Du côté des syndicats 

" C'est une goutte d'eau ! " affirme d'emblée Franck Groult, délégué départemental du syndicat de police Alliance pour le Gard, suite aux annonces de son ministre de tutelle. "Sur les quatorze policiers qui viendront en renfort  en avril à Nîmes, 6 seront affectés à une brigade en VTT dans les quartiers et 4 autres sur la surveillance de la voie publique". 

Quatorze policiers, avec tout ce qu'il se passe à Nîmes ? il en faudrait 50 !

Franck Groult, délégué départemental du syndicat de police Alliance pour le Gard

Même déception du côté du matériel nécessaire attendu : " Nous avions jusqu' à maintenant un casque pour deux et des jambières pour deux également.

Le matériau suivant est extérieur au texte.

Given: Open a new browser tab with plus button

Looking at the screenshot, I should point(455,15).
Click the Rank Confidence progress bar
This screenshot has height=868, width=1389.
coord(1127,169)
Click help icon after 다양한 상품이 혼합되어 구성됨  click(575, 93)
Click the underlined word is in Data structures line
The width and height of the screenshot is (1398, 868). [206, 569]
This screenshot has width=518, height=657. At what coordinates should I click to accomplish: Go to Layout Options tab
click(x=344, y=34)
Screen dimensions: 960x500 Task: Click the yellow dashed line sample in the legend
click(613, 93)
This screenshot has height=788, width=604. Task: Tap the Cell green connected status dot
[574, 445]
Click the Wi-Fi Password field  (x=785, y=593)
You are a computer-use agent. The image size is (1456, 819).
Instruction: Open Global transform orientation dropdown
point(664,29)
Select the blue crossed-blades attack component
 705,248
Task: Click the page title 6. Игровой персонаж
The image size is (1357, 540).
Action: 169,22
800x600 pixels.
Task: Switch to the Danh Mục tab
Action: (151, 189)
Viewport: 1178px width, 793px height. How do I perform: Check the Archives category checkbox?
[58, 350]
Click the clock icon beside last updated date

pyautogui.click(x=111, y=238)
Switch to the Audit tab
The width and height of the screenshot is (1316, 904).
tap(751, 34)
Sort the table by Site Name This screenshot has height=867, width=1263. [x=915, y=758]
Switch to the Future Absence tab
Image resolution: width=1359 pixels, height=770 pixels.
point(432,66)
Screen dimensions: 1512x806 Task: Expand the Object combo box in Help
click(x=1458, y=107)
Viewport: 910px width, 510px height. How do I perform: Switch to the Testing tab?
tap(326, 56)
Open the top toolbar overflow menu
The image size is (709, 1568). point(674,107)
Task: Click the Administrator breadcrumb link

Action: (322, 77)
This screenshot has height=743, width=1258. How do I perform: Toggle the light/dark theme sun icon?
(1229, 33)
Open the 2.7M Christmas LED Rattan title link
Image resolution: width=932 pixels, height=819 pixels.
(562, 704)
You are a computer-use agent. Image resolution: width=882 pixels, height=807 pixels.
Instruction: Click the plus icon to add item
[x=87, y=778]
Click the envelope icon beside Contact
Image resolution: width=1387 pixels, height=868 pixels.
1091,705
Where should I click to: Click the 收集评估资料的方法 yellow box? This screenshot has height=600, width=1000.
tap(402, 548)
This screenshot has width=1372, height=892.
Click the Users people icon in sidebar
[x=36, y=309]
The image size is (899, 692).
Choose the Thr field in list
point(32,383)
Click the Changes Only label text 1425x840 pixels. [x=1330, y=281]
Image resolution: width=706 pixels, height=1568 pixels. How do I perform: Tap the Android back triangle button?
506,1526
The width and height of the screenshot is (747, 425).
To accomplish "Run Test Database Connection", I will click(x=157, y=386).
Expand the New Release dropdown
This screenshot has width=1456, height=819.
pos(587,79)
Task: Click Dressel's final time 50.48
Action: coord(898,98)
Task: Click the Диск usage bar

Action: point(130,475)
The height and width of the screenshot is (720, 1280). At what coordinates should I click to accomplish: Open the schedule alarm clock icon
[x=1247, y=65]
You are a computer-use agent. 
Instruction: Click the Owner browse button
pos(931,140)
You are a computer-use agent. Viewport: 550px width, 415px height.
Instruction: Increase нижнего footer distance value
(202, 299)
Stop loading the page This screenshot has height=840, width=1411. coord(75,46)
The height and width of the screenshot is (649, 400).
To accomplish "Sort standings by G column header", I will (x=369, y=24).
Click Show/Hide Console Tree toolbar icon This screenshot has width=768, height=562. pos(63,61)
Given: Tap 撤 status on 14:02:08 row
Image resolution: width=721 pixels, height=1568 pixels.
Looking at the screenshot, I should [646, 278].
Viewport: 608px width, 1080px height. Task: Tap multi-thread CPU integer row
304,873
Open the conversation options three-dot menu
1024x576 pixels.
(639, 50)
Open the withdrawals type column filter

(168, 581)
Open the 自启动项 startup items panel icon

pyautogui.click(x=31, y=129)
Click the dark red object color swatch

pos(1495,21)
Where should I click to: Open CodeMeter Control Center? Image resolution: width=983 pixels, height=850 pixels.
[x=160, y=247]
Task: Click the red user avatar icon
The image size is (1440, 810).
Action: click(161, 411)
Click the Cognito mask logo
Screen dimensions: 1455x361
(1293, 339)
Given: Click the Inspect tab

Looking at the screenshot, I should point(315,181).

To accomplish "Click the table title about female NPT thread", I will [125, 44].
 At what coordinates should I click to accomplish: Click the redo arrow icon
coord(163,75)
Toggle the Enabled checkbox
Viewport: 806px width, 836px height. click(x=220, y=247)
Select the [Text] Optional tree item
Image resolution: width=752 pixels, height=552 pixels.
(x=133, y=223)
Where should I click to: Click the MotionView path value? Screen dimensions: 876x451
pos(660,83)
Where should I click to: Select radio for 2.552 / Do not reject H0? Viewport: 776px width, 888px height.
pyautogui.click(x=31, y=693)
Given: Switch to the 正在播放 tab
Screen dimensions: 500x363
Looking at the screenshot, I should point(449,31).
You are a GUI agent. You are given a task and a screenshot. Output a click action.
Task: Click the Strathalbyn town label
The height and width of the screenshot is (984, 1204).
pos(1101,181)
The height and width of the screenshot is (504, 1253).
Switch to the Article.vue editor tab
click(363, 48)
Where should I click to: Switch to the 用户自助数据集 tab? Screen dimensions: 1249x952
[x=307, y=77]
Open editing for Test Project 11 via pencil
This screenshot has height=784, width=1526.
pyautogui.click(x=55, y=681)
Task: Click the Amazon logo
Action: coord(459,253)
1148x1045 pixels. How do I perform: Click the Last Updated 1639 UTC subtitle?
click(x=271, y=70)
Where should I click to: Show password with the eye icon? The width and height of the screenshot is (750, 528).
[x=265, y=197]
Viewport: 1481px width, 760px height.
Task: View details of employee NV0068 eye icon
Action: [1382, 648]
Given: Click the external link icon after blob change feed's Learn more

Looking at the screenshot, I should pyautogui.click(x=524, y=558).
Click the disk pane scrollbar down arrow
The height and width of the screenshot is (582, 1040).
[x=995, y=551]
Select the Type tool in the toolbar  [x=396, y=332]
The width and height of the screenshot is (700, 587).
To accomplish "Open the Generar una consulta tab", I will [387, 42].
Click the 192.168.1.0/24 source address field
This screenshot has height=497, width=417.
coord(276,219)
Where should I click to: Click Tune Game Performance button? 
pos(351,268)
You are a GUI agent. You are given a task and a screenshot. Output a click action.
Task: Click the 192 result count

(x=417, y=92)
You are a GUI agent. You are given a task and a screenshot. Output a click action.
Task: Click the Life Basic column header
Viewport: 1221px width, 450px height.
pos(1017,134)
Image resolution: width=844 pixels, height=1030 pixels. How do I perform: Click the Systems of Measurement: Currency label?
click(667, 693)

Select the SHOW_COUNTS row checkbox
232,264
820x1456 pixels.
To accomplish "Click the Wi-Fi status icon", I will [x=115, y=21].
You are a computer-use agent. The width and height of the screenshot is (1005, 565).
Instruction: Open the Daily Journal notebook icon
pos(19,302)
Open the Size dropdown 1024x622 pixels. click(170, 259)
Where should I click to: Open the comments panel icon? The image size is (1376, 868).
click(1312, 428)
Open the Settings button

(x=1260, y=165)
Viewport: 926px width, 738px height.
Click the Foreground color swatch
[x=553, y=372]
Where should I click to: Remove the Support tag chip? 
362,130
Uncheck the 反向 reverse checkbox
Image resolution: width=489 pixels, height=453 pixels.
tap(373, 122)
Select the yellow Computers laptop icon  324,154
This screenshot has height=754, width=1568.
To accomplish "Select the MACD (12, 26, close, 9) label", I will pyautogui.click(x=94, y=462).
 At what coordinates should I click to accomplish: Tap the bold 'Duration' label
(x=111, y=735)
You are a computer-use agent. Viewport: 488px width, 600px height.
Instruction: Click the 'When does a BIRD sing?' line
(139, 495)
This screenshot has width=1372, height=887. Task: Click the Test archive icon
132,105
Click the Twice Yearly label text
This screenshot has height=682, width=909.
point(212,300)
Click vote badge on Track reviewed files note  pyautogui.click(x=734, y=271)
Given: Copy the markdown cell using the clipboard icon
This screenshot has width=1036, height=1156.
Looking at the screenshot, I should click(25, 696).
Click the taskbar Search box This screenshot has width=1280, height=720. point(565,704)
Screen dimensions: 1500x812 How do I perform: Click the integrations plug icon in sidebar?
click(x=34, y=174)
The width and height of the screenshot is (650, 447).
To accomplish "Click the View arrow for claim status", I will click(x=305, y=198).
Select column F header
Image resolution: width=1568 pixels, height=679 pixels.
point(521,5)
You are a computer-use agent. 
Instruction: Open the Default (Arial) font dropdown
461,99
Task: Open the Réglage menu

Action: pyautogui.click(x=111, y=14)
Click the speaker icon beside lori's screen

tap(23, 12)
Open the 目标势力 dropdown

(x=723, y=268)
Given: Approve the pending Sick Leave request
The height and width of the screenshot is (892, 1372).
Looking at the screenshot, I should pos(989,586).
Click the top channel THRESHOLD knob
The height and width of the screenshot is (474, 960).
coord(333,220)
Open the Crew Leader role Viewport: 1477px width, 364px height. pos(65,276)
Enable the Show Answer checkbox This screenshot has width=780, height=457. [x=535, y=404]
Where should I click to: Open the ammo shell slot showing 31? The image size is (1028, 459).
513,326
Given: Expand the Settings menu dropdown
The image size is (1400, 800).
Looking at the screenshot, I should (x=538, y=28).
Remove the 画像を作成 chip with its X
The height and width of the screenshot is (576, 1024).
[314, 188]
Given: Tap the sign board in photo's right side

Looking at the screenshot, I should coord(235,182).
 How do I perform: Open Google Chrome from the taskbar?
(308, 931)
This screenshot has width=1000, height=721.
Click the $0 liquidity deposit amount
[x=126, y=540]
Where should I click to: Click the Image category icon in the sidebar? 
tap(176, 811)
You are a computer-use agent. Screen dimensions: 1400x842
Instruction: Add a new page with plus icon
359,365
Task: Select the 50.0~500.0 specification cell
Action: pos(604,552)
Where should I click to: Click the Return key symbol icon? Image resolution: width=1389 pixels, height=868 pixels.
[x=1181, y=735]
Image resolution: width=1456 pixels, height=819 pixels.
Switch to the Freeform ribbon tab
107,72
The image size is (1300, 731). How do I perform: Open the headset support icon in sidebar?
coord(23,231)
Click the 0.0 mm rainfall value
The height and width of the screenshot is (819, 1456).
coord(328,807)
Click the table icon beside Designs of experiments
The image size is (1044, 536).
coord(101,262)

Les hommes vont enfin avoir une paire de jambière par personne. Mais nous manquons cruellement de batôns de protection, de recharges de lacrymogène, " détaille Franck Groult, " Nous allons avoir deux voitures éléctriques alors qu'il faudrait une flotte supplémentaire d'une dizaine de véhicules, pour l 'instant nous sommes obligés d'attendre le retour d'une voiture pour que l'équipe suivante puissent partir à son tour ..." 

Nous n'avons toujours pas de fourgon blindé pour intervenir dans les quartiers, toujours pas de protection pour les collègues qui vont au contacts dans les cités.

Franck Groult, délégué départemental du syndicat de police Alliance pour le Gard


Même déception pour Sandy Issartel, déléguée départementale pour le syndicat Unité SGP Police. 

Il n'y a rien de nouveau ! Les quatorze arrivées à Nîmes, nous le savions depuis des mois. A Alès et Bagnols-sur-Cèze, les effectifs se perdent d'années en années et aucun renfort d'hommes n'est prévu...

Sandy Issartel, déléguée départementale pour le syndicat Unité SGP Police. 

La syndicaliste déplore également le manque de véhicules et de matériel. " Nous manquons de lampes, de radios, de caméras piétons, de tablettes ..et bien sûr de véhicules. Ceux que l'on vient de nous attribuer ne sont pas des ajouts à la flotte, juste des remplacements nécessaires ," conclut Sandy Issartel. 

Devant le commissariat d'Alès, les plantes vertes, ornements , décorations et embellissements installés la veille de la visite du minsistre ont été démontés ce matin.